[SOURCE MATERIAL Boundary: Start]

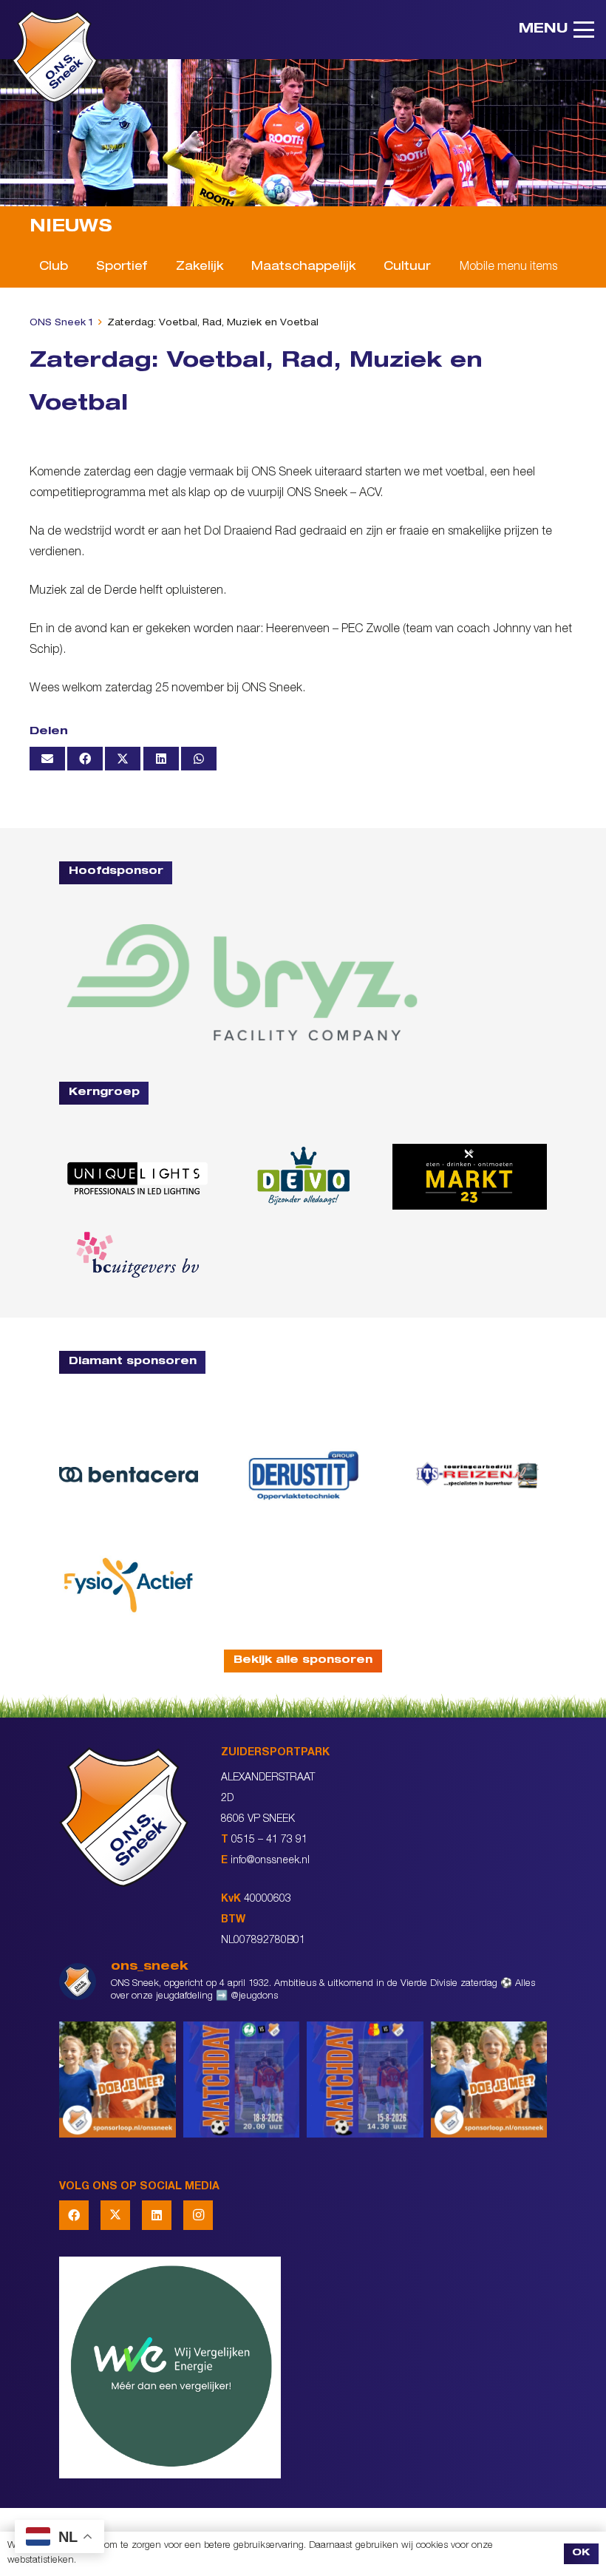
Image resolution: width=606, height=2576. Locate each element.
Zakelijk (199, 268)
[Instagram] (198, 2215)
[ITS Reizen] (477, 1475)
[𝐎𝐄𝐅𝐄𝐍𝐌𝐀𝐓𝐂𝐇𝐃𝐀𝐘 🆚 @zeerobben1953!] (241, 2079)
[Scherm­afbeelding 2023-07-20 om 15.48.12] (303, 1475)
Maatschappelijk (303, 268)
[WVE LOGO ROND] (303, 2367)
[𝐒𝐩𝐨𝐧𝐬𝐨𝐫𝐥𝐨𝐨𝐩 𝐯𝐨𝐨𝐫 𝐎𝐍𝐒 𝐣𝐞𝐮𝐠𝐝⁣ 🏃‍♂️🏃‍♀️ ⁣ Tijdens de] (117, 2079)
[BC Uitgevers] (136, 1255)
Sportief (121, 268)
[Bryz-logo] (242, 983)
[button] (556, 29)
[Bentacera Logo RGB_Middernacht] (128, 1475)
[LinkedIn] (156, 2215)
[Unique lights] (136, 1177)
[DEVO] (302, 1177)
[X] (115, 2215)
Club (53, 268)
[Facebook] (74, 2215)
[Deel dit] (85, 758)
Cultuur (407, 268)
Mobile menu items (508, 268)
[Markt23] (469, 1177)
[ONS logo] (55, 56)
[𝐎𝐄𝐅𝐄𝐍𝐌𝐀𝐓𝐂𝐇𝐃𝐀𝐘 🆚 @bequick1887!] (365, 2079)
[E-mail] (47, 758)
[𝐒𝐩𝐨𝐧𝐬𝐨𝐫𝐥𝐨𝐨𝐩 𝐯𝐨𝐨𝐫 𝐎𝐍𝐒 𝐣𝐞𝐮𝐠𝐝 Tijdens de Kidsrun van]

[SOURCE MATERIAL Boundary: End]

Look back at the entries above. Retype the line with "[Bentacera Logo RGB_Middernacht] (128, 1475)", the line with "[𝐎𝐄𝐅𝐄𝐍𝐌𝐀𝐓𝐂𝐇𝐃𝐀𝐘 🆚 @bequick1887!] (365, 2079)", and all lines in between.

== RESPONSE TO THE TASK ==
[Bentacera Logo RGB_Middernacht] (128, 1475)
[LinkedIn] (156, 2215)
[Unique lights] (136, 1177)
[DEVO] (302, 1177)
[X] (115, 2215)
Club (53, 268)
[Facebook] (74, 2215)
[Deel dit] (85, 758)
Cultuur (407, 268)
Mobile menu items (508, 268)
[Markt23] (469, 1177)
[ONS logo] (55, 56)
[𝐎𝐄𝐅𝐄𝐍𝐌𝐀𝐓𝐂𝐇𝐃𝐀𝐘 🆚 @bequick1887!] (365, 2079)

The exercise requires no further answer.